### Data for this exercise
□ □ □ □ □ □ □

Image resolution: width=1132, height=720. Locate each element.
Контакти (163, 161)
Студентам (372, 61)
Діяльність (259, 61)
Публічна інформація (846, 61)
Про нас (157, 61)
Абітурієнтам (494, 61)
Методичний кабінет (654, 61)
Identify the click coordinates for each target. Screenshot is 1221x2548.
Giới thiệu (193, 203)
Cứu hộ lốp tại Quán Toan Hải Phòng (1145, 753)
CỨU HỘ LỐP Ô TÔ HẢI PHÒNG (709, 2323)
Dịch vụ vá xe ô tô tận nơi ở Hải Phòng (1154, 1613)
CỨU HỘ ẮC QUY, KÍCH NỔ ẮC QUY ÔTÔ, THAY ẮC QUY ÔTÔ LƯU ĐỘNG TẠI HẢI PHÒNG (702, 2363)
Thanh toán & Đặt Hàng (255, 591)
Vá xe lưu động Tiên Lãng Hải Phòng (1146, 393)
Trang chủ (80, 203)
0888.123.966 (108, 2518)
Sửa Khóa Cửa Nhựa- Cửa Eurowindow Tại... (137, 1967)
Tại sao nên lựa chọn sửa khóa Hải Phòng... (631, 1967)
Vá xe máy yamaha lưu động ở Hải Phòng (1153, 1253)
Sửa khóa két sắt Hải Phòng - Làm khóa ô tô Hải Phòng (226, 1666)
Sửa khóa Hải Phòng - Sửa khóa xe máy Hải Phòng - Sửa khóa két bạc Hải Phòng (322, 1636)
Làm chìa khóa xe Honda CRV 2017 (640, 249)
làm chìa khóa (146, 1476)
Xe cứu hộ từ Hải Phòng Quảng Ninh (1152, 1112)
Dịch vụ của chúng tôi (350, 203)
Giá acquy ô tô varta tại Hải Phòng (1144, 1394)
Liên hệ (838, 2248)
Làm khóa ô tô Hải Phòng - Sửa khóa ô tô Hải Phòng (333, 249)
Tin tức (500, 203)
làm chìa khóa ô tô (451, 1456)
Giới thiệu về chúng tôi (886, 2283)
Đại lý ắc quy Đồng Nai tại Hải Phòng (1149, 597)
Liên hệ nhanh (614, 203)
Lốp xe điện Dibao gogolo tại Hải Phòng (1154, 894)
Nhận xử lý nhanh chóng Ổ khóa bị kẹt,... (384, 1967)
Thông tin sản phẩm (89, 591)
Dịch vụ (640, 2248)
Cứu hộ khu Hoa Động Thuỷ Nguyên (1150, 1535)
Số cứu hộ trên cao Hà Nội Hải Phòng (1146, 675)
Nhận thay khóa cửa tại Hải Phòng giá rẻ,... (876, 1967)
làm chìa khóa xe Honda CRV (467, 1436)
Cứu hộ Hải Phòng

□ □ □ □ □ □ □

### Given task
Turn the items above into a Markdown table with the columns No. and Item, one row per line, leaving out any blank lines.

### Task answer
| No. | Item |
|---|---|
| 1 | Image resolution: width=1132, height=720. Locate each element. |
| 2 | Контакти (163, 161) |
| 3 | Студентам (372, 61) |
| 4 | Діяльність (259, 61) |
| 5 | Публічна інформація (846, 61) |
| 6 | Про нас (157, 61) |
| 7 | Абітурієнтам (494, 61) |
| 8 | Методичний кабінет (654, 61) |
| 9 | Identify the click coordinates for each target. Screenshot is 1221x2548. |
| 10 | Giới thiệu (193, 203) |
| 11 | Cứu hộ lốp tại Quán Toan Hải Phòng (1145, 753) |
| 12 | CỨU HỘ LỐP Ô TÔ HẢI PHÒNG (709, 2323) |
| 13 | Dịch vụ vá xe ô tô tận nơi ở Hải Phòng (1154, 1613) |
| 14 | CỨU HỘ ẮC QUY, KÍCH NỔ ẮC QUY ÔTÔ, THAY ẮC QUY ÔTÔ LƯU ĐỘNG TẠI HẢI PHÒNG (702, 2363) |
| 15 | Thanh toán & Đặt Hàng (255, 591) |
| 16 | Vá xe lưu động Tiên Lãng Hải Phòng (1146, 393) |
| 17 | Trang chủ (80, 203) |
| 18 | 0888.123.966 (108, 2518) |
| 19 | Sửa Khóa Cửa Nhựa- Cửa Eurowindow Tại... (137, 1967) |
| 20 | Tại sao nên lựa chọn sửa khóa Hải Phòng... (631, 1967) |
| 21 | Vá xe máy yamaha lưu động ở Hải Phòng (1153, 1253) |
| 22 | Sửa khóa két sắt Hải Phòng - Làm khóa ô tô Hải Phòng (226, 1666) |
| 23 | Sửa khóa Hải Phòng - Sửa khóa xe máy Hải Phòng - Sửa khóa két bạc Hải Phòng (322, 1636) |
| 24 | Làm chìa khóa xe Honda CRV 2017 (640, 249) |
| 25 | làm chìa khóa (146, 1476) |
| 26 | Xe cứu hộ từ Hải Phòng Quảng Ninh (1152, 1112) |
| 27 | Dịch vụ của chúng tôi (350, 203) |
| 28 | Giá acquy ô tô varta tại Hải Phòng (1144, 1394) |
| 29 | Liên hệ (838, 2248) |
| 30 | Làm khóa ô tô Hải Phòng - Sửa khóa ô tô Hải Phòng (333, 249) |
| 31 | Tin tức (500, 203) |
| 32 | làm chìa khóa ô tô (451, 1456) |
| 33 | Giới thiệu về chúng tôi (886, 2283) |
| 34 | Đại lý ắc quy Đồng Nai tại Hải Phòng (1149, 597) |
| 35 | Liên hệ nhanh (614, 203) |
| 36 | Lốp xe điện Dibao gogolo tại Hải Phòng (1154, 894) |
| 37 | Nhận xử lý nhanh chóng Ổ khóa bị kẹt,... (384, 1967) |
| 38 | Thông tin sản phẩm (89, 591) |
| 39 | Dịch vụ (640, 2248) |
| 40 | Cứu hộ khu Hoa Động Thuỷ Nguyên (1150, 1535) |
| 41 | Số cứu hộ trên cao Hà Nội Hải Phòng (1146, 675) |
| 42 | Nhận thay khóa cửa tại Hải Phòng giá rẻ,... (876, 1967) |
| 43 | làm chìa khóa xe Honda CRV (467, 1436) |
| 44 | Cứu hộ Hải Phòng |